## Texte à lire
--------

Revivez #LaREF25 - "Réguler ou libérer ?"
Avec Daniel Baal, Fabien Gay, Christel Heydemann, Alexandre Jardin, Christelle Morançais, Catherine Vautrin et animé par Raphaël Legendre.
Verbatim
Christel Heydemann : "On fait face à des acteurs, des géants, des mastodontes numériques mondiaux, qui sont, pour certains Américains, pour certains Chinois. L'Europe a poussé, comme dans d'autres secteurs, à une ouverture à la concurrence, ce qui s'est traduit par beaucoup, beaucoup de régulation "
"On vit dans un monde, où la vitesse compte autant que l'exactitude."
"Quand on parle de cybersécurité, il n'y a pas d'option européenne."
"Aux Etats-Unis, il y a trois opérateurs qui ont chacun plus de 100 millions de clients. En Chine, il y a trois opérateurs qui ont chacun quelques centaines de millions de clients. Le plus gros à 1 milliard de clients. Et en Europe, en moyenne, on a quatre opérateurs par pays et on a, en moyenne, 5 millions de clients !"
Christelle Morançais : "Nous avons 400 000 normes en France, c'est de la folie, cela nous pénalise totalement."
"Toutes ces normes, et quelles que soient les entreprises, nous pénalisent. Pas la peine de parler de réindustrialisation dans notre pays, si, aujourd'hui, on n'est pas capable de combattre cet enjeu de normes !"
"Je pense que c'est culturel, un projet aujourd'hui n'est pas crédible s'il n'est pas compliqué !"
Daniel Baal : "On ne va pas être caricatural, on ne va pas opposer réguler ou libérer, je crois qu'il faut les deux. Il faut essayer de trouver le bon compromis, le juste endroit où on place le balancier, la réglementation est à la fois un cadre, un cadre protecteur, mais c'est également une contrainte."
"L'activité bancaire est sans doute une des activités les plus régulées, mais les règles qui ont été mises en place permettent aujourd'hui aux banques françaises, aux banques européennes, d'être particulièrement solides."
"Mais jusqu'où doit-on aller pour assurer la sécurité ?"
Fabien Gay : "Je pense qu'il y a des biens et des services qu'il faut sortir du secteur marchand et reconnaître comme biens communs, dont la question énergétique et la question de la santé."

--------

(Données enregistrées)
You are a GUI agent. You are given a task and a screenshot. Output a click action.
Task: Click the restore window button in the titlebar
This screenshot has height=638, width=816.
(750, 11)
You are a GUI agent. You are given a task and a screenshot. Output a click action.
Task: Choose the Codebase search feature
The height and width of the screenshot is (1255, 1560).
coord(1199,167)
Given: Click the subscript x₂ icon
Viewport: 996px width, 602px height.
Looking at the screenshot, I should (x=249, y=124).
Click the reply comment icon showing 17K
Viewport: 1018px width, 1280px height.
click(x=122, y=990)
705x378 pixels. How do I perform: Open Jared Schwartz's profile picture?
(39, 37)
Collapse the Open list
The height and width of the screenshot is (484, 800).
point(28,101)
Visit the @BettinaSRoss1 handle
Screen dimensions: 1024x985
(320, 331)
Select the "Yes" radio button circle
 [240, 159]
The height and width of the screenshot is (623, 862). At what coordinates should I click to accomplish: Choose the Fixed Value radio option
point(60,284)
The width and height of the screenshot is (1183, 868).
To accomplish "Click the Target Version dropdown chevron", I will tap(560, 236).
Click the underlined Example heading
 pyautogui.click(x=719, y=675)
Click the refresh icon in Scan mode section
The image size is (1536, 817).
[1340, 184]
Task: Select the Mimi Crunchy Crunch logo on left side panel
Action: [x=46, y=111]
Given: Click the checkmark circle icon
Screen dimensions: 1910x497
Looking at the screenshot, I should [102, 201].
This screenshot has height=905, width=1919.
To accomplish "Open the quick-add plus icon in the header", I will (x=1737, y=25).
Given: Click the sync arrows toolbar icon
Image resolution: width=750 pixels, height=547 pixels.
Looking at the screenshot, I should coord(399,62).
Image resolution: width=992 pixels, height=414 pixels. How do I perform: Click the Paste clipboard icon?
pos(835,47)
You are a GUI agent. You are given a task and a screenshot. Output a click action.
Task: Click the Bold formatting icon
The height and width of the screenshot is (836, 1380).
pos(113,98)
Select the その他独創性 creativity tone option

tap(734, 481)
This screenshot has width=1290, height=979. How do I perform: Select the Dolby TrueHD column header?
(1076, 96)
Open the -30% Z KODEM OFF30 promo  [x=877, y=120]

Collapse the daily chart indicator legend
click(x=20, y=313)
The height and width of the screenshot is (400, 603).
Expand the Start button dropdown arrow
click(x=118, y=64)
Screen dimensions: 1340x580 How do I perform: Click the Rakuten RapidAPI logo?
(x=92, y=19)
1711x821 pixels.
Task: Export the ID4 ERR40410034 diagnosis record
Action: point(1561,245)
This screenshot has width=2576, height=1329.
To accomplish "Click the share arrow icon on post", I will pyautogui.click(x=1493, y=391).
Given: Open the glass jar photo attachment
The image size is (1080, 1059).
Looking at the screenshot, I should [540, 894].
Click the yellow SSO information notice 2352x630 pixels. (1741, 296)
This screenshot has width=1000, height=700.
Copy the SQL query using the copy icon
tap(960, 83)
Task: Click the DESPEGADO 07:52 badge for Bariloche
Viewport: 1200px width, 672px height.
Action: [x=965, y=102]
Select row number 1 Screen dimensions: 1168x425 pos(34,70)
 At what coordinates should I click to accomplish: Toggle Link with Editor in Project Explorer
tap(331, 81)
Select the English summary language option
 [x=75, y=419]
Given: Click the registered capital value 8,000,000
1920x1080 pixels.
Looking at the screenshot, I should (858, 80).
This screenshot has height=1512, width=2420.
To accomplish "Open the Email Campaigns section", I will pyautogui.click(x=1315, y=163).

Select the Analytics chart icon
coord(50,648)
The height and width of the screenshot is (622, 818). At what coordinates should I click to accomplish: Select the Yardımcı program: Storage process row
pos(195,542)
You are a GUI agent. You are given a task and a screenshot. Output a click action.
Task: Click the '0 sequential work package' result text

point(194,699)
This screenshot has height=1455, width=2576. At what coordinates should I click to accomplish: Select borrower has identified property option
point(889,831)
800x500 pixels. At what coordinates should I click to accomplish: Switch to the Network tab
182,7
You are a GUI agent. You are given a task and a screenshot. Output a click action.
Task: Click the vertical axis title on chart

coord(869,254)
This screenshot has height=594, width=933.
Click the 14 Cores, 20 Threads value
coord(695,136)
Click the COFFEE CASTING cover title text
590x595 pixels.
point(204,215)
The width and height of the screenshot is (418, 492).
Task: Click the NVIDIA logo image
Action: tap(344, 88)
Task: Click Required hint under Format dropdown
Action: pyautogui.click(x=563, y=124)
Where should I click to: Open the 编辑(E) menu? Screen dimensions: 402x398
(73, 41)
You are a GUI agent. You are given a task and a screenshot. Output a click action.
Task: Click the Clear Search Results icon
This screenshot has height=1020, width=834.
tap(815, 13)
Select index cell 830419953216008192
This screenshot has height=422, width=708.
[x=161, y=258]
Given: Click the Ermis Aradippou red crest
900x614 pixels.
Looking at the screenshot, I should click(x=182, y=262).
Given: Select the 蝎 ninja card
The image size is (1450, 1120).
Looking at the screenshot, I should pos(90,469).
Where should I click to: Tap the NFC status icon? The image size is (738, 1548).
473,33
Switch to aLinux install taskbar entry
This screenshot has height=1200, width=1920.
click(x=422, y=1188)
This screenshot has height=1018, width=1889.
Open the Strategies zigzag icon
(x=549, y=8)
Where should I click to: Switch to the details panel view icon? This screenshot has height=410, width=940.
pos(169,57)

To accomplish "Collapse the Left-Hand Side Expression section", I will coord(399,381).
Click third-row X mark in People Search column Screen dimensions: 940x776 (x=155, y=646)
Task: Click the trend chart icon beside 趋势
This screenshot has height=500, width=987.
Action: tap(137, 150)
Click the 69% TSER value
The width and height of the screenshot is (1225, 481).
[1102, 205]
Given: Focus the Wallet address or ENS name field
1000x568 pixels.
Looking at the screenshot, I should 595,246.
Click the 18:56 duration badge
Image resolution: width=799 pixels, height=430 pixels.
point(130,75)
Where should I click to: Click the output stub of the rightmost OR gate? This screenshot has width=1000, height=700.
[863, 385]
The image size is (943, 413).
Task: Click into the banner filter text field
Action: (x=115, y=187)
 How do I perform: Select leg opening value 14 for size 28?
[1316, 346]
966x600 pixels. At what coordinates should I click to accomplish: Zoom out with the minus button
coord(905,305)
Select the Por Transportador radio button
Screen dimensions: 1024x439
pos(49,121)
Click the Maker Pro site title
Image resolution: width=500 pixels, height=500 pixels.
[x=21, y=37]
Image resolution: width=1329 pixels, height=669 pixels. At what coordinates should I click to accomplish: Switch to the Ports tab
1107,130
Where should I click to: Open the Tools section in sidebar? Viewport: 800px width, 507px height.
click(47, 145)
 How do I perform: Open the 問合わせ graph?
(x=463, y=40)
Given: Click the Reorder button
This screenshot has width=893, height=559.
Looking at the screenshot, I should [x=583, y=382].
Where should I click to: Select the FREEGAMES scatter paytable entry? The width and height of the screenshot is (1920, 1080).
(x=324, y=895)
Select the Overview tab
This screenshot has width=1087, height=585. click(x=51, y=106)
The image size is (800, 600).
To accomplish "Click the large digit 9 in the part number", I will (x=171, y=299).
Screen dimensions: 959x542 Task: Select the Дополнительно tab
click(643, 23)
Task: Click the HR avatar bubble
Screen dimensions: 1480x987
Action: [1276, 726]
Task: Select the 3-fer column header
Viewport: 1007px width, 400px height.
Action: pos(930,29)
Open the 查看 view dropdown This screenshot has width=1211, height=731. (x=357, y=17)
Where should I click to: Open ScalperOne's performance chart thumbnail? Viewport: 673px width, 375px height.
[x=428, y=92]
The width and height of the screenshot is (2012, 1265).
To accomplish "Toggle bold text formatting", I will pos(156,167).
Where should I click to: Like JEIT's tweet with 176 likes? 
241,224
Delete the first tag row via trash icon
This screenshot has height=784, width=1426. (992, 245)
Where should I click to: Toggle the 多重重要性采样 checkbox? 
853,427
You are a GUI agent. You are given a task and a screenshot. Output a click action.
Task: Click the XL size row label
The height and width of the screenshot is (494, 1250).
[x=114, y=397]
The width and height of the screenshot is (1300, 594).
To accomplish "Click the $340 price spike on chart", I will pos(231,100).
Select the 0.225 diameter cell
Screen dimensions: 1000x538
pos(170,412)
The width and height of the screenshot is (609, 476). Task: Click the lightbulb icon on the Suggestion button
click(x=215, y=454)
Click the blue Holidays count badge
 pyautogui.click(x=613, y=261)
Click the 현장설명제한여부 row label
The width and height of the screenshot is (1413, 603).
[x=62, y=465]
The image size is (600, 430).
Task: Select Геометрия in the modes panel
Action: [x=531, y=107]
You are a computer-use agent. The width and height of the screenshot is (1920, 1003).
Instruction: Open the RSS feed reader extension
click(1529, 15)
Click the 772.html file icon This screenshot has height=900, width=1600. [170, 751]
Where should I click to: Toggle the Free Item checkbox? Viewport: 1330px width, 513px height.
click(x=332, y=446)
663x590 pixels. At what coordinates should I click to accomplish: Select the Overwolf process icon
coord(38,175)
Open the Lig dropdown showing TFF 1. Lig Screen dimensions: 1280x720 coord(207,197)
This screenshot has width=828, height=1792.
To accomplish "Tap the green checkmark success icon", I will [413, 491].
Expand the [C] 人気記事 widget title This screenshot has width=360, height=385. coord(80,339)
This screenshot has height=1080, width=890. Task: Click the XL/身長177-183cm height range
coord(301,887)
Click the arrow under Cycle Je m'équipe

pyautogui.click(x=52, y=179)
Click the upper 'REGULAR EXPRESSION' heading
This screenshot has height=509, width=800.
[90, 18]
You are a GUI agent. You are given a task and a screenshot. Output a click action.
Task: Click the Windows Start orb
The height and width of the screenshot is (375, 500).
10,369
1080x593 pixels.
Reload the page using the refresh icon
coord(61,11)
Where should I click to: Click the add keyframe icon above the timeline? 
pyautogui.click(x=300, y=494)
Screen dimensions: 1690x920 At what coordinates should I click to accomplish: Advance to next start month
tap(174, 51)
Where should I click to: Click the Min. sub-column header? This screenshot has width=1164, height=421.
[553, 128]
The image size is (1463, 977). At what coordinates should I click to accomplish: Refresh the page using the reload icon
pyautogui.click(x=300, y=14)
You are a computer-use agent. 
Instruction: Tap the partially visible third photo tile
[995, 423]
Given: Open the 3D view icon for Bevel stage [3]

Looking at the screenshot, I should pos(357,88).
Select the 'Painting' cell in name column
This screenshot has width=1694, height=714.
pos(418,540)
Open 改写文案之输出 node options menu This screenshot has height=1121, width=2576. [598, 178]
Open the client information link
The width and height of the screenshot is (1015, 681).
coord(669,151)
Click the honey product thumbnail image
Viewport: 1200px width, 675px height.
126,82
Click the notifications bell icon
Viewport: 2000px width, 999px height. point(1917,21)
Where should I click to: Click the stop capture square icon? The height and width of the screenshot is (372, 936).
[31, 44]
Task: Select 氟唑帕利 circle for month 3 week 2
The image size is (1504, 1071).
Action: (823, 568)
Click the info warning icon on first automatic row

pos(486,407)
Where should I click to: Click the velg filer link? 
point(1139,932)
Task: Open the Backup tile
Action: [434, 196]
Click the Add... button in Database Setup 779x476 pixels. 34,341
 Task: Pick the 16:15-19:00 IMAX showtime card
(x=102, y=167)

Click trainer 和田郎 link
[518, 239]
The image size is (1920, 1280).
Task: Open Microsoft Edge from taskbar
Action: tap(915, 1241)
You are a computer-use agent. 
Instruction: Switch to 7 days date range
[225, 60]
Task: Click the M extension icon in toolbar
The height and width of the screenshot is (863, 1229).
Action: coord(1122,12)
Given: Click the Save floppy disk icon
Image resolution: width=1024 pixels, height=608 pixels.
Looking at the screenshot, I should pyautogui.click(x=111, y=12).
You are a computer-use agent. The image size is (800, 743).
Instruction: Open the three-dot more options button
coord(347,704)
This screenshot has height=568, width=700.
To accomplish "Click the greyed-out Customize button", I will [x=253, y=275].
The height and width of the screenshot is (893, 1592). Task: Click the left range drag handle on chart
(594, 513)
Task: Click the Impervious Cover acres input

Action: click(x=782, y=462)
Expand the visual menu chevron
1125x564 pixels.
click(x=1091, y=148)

--------

## À faire
**a.** Relevez toutes les lignes des enregistrements qui contiennent le mot « Expand ».
**b.** Écrivez la suite du débat « Réguler ou libérer ? » après sa dernière phrase.

## Réponses
**a.**
Expand the Start button dropdown arrow
Expand the [C] 人気記事 widget title This screenshot has width=360, height=385. coord(80,339)
Expand the visual menu chevron

**b.**
"En fait, je n'ai jamais rencontré de vrais libéraux."
"Ni réguler, ni libéraliser, il faut tout révolutionner !"
"Si on veut recréer de la confiance entre les chefs d'entreprise, les travailleurs et les travailleuses et les citoyens, il faut de la transparence sur la question des aides publiques accordées aux entreprises."
"Une aide, une condition, un objectif clair pour tout le monde."
"Il est insupportable que des entreprises, qui ont plus de 100 millions de crédits d'impôt recherche et promettent d'industrialiser les process en France, le font en Chine."
"L'argent public ne peut pas servir les actionnaires."
Alexandre Jardin : "La liberté, c'est ce qui fonde la dignité de l'homme."
"Vous, entrepreneurs et toute la société, nous avons accepté collectivement n'importe quoi !"
"En huit mois de gouvernement Bayrou, les 77 codes français ont augmenté de 440000 mots. C'est-à-dire plus que le code général des impôts."
"Il y a une société qui est en train de bouillir, le politique ne fonctionne plus, les investissements ne fonctionnent plus, la décision politique est bloquée. En France, on a une société qui n'y arrive pas, donc qu'est-ce qu'on fait ?"
"Il faut se battre sur des causes, parce que des causes, cela unifie une nation. Une cause, cela dépasse les ruptures et les différences politiques."
Catherine Vautrin : "Dans ces normes, il y a celles qui protègent. Par exemple, avec la sécurité routière, on est passé de 16000 morts à 4000 morts en 20 ans et cela a été fait parce qu'effectivement Il y a eu des normes."
"Quand on crée quelque chose, on supprime le reste. Ce n'est pas fait, cela ne coûte rien et pourtant, c'est absolument majeur."
"Quand on regarde la norme, il faut qu'on la, regarde à l'aune d'un défi majeur que personne n'a abordé jusqu'à maintenant, c'est celui de l'évolution de la démographie."
"La norme doit évoluer, on ne peut pas que condamner, il faut proposer !"
Christel Heydemann : "L'argent public, c'est l'argent des Français. On se doit effectivement de mieux le maîtriser."
Daniel Baal : "Ne voyons pas uniquement le court terme, regardons également le long terme. Etre dans cette situation complexe d'incertitude, finalement, cela se retourne contre la France. La seule chose dont nous avons besoin, c'est la stabilité."
Christelle Morançais : "Ce sont les entreprises qui génèrent l'emploi, qui font l'attractivité et le développement d'un territoire."
"Ce qu'il faut, c'est qu'on arrête totalement les aides aux entreprises, mais par contre, qu'on baisse les impôts de production."
Fabien Gay : "Les exonérations de cotisations patronales sont une aide. Pourquoi ? Parce qu'elles sont une part du salaire différé et lorsqu'on en exonère les chefs d'entreprise, c'est en réalité un vol sur le salaire des travailleurs."
Catherine Vautrin : "La question qu'on doit se poser, c'est produisons-nous suffisamment pour nous offrir ce modèle social ?"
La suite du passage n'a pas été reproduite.